C++ is not specifically a database-ish language. If you really need
a huge big dictionary, you really want a database to go with.
So, you should either:
1) buy a standard database tool and do it in that, or
2) roll your own.

Which you do depends on how much your own time is worth, how much
you expect this system to expand, whether there will ever be another
table, what kind of interogation of the table(s) you want to do, etc.
socks
Jul 22 '05 #9
cppaddict <he***@hello.com> wrote in message news:<1c********************************@4ax.com>. ..
One solution which I don't like is to write a program that converts
the text file into a .cpp file which, in turn, defines the dictionary
object you'll need and populates it. The result of the conversion
might look like:

<dict.cpp>
Dictionary SECRET_DICTIONARY;

DictionaryEntry E1("APPLE","a fruit");
SECRET_DICTIONARY.addEntry(E1);

DictionaryEntry E2("ANT","an insect");
SECRET_DICTIONARY.addEntry(E2);

...etc...
</dict.cpp>

Then your client program could #include dict.cpp and use
SECRET_DICTIONARY as needed. Of course, this requires you to:

1. Write, compile, and run the conversion program to produce dict.cpp
2. #include dict.cpp in your program, and then compile that.

Thus a two step compilation process.
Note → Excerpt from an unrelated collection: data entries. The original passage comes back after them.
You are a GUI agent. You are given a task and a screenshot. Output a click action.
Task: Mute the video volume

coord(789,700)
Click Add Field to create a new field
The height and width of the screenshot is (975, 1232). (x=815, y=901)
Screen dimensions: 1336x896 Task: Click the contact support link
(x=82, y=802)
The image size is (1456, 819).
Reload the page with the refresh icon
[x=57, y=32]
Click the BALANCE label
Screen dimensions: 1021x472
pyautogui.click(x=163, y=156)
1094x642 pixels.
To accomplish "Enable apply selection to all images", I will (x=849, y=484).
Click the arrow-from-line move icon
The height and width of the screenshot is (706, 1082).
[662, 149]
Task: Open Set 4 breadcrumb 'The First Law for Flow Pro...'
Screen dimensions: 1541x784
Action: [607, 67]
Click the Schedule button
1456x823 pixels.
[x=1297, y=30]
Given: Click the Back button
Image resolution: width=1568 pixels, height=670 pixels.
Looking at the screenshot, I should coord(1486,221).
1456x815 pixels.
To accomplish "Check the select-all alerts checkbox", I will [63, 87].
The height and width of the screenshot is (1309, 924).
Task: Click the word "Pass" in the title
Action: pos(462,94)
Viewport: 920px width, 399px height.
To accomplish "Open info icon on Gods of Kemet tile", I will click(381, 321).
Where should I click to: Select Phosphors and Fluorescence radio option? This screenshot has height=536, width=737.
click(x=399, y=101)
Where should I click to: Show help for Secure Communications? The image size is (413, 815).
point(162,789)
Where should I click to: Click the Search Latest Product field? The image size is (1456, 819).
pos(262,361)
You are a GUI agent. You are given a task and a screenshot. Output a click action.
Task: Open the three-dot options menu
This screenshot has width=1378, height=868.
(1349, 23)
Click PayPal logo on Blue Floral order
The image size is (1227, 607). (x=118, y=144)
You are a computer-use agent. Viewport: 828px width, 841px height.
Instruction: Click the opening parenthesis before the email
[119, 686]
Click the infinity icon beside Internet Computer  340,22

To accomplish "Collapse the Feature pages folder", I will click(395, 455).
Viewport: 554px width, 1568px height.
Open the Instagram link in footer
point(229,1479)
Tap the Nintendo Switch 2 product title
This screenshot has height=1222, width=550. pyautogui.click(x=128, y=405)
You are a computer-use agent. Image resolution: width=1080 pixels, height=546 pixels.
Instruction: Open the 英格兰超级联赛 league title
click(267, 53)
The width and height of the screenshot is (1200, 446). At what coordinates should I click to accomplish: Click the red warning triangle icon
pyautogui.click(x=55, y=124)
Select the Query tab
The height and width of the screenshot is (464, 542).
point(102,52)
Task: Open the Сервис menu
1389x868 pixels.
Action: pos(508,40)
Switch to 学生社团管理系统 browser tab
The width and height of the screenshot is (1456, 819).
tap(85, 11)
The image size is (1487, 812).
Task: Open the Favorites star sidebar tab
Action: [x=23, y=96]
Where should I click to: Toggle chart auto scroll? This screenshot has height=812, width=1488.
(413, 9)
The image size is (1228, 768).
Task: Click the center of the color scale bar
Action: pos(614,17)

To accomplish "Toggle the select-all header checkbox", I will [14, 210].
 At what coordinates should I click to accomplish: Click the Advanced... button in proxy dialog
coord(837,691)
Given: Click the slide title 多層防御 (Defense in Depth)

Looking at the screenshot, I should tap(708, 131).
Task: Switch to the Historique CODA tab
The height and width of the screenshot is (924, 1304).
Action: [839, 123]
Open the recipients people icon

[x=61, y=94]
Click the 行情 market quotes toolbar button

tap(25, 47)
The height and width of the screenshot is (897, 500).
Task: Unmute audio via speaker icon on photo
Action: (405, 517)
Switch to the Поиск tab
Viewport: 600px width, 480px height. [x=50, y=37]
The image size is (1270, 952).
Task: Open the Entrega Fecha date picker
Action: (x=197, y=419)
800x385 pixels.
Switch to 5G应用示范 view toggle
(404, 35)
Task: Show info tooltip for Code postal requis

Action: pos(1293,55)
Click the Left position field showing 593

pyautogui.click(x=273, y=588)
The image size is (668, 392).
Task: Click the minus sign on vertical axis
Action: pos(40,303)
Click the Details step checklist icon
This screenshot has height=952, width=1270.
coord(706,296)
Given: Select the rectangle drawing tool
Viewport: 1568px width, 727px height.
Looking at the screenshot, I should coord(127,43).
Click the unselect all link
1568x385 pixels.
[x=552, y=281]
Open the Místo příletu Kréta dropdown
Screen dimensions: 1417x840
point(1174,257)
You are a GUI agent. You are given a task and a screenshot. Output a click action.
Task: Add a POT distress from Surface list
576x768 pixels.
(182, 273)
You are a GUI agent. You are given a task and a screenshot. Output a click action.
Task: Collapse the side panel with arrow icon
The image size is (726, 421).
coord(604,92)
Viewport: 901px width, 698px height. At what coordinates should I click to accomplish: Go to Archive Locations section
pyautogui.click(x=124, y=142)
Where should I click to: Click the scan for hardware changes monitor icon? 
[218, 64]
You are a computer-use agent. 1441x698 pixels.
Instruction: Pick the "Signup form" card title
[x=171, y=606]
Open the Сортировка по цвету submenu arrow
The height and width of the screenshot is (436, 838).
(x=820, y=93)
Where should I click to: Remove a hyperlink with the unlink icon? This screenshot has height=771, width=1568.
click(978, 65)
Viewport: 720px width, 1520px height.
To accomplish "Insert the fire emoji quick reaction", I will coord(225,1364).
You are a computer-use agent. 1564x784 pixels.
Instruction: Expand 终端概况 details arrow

Is there a better way to handle
this situation?


Actually that method is fine and is used all over the place.

#include is normally handled by the preprocessor. From this point of view,
the preprocessor is simply a conversion program that reads multiple source
files and creates a single file that is handed off to the actual compiler.

lex/yacc (i.e. flex/bison) are even more like what you propose. You write
a lexer or a parser in a special language that more closely models what
you are doing. lex/yacc then convert the file into a C file which is
compiled normally.

So go ahead and do it that way. Give a dictionary file a special extension
so build tools can recognize what it is.